The most notable addition is full support for complex types and JSON columns on entity types that use TPT (Table-Per-Type) or TPC (Table-Per-Concrete-Type) inheritance mappings. A long-requested capability that lets beginners model real-world hierarchical business objects (like an Animal base class with nested Details stored as JSON) without workarounds, while experienced architects gain powerful flexibility for rich domain-driven designs:
Here’s the code example in C#:
using Microsoft.EntityFrameworkCore;
using System.ComponentModel.DataAnnotations.Schema;
Main(args).GetAwaiter().GetResult();
public abstract class Animal
{
public int Id { get; set; }
public string Name { get; set; } = string.Empty;
public required AnimalDetails Details { get; set; }
}
public class Dog : Animal
{
public string? Breed { get; set; }
}
public class Cat : Animal
{
public bool IsIndoor { get; set; }
}
[ComplexType]
public class AnimalDetails
{
public DateTime BirthDate { get; set; }
public string? Veterinarian { get; set; }
}
public class ApplicationDbContext : DbContext
{
public DbSet<Animal> Animals { get; set; }
public ApplicationDbContext(DbContextOptions<ApplicationDbContext> options) : base(options) { }
protected override void OnModelCreating(ModelBuilder modelBuilder)
{
// New in .NET 11 / EF Core 11:
// Complex types can now be stored as JSON columns with TPT/TPC inheritance
modelBuilder.Entity<Animal>()
.UseTptMappingStrategy()
.ComplexProperty(a => a.Details, b => b.ToJson());
modelBuilder.Entity<Dog>();
modelBuilder.Entity<Cat>();
}
}
partial class Program
{
static async Task Main(string[] args)
{
var connectionString = "Data Source=SYNCLAPN-44605;Initial Catalog=AnimalDbTest;Integrated Security=True;Encrypt=False";
var options = new DbContextOptionsBuilder<ApplicationDbContext>()
.UseSqlServer(connectionString)
.Options;
await using var context = new ApplicationDbContext(options);
// Create database + tables (perfect for quick testing)

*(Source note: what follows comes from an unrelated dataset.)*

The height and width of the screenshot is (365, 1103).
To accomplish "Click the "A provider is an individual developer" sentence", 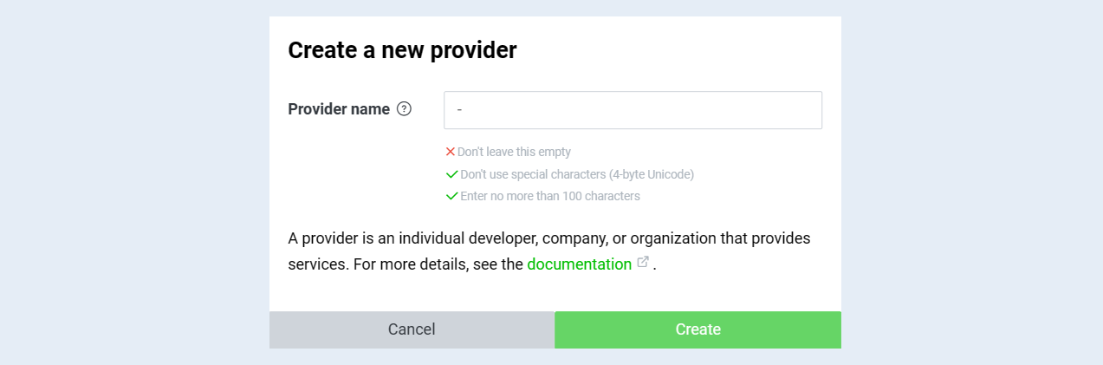I will (x=414, y=238).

await context.Database.EnsureCreatedAsync();
Console.WriteLine("Database created successfully!\n");
// === INSERT TEST DATA ===
var dog = new Dog
{
Name = "Buddy",
Breed = "Labrador",
Details = new AnimalDetails
{
BirthDate = new DateTime(2022, 5, 15),
Veterinarian = "Dr. Smith"
}
};
var cat = new Cat
{
Name = "Luna",
IsIndoor = true,
Details = new AnimalDetails
{
BirthDate = new DateTime(2023, 1, 10),
Veterinarian = "Dr. John"
}
};
context.Animals.AddRange(dog, cat);
await context.SaveChangesAsync();
Console.WriteLine("Inserted Dog and Cat successfully!\n");
// === QUERY & DISPLAY ===
Console.WriteLine("Dogs:");
var dogs = await context.Animals.OfType<Dog>().ToListAsync();
foreach (var d in dogs)
{
Console.WriteLine($" • {d.Name} ({d.Breed}) - Born: {d.Details.BirthDate:yyyy-MM-dd}, Vet: {d.Details.Veterinarian}");
}
Console.WriteLine("\nCats:");
var cats = await context.Animals.OfType<Cat>().ToListAsync();
foreach (var c in cats)
{
Console.WriteLine($" • {c.Name} (Indoor: {c.IsIndoor}) - Born: {c.Details.BirthDate:yyyy-MM-dd}, Vet: {c.Details.Veterinarian}");
}
// See the actual JSON stored in the database
Console.WriteLine("\Raw JSON column example (Details column from SQL):");
var raw = await context.Database
.SqlQueryRaw<string>("SELECT Details FROM Animals WHERE Id = 1")
.ToListAsync();
Console.WriteLine(raw.FirstOrDefault() ?? "No data");
}
}
This will create a JSON column (e.g., Details) in the base Animal table while still using separate tables for Dog and Cat (TPT).